Wednesday, February 17, 2010
The moral blindness of the 'human rights' industry
Melanie Phillips
The Spectator
16 February '10
With this, Melanie Phillips has placed her finger squarely on the noticeable disparity of expected standards between Israel and the rest of the world. Click here for the full article. Y.
When pondering the extraordinary obsession with Israel by the ‘human rights’ industry and the way in which it ignores real human rights abuses in the third world, I always recall the conversation I had in the early ‘80s with senior colleagues at the Guardian (where I worked in another life). When I wondered at the double standard which caused the paper to go to town with front page splashes, leading articles and outraged opinion columns whenever Israel killed a handful of Palestinians, but relegated major atrocities such as Syria’s massacre of tens of thousands of Islamic militants over the course of a few days to a few paragraphs buried on the foreign pages and then totally ignored such events, I was told that of course there was a double standard.
Since countries of the third world did not subscribe to western cultural norms of respect for human life, they said, we in the west could not judge such countries’ behaviour by those norms. To do so would be an act of cultural imperialism.

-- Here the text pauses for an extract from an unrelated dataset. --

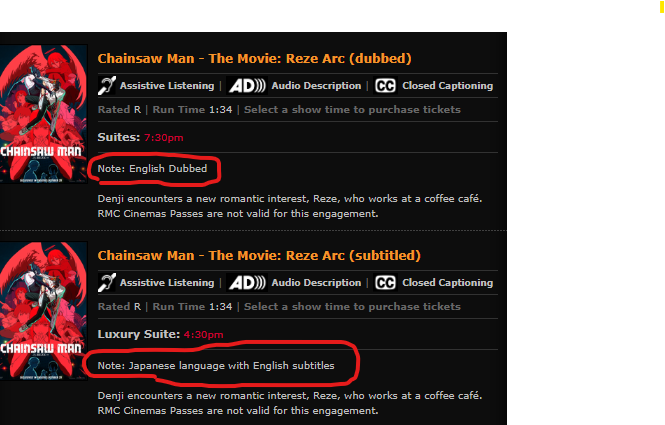Click the CC closed captioning icon for the subtitled listing
This screenshot has height=425, width=665.
385,283
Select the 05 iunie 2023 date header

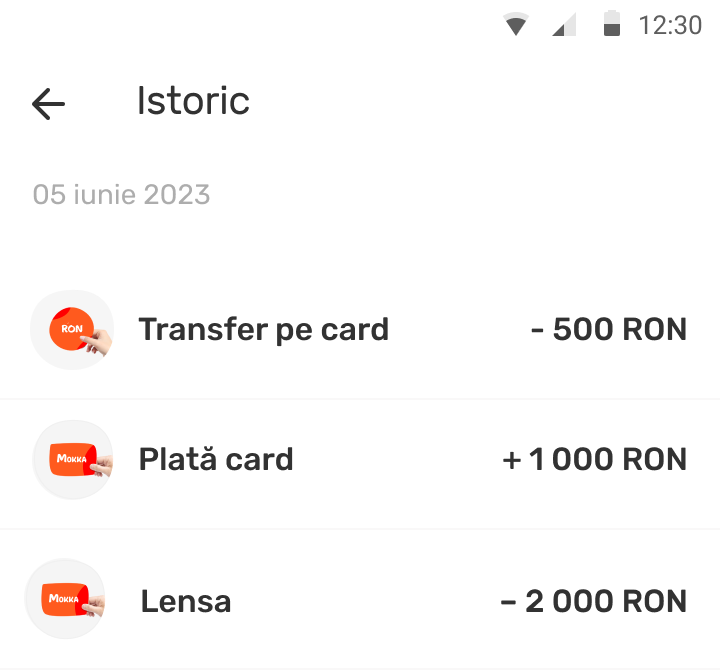121,194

But since Israel did subscribe to those norms, it was accordingly judged by them; indeed, they added, since the Jews claimed superior standards to the rest of humanity, they needed to be judged by higher standards than those applied to the rest of the human race.
Leaving to one side the specific prejudice thus voiced towards the Jews, what this amounted to was that, according to this ‘progressive’ cultural relativism, the people of the third world did not have the same right to life and liberty as those in the west. In my book, that’s racism pure and simple. And that’s what we are hearing in the silence of the ‘human rights’ industry over the Congo.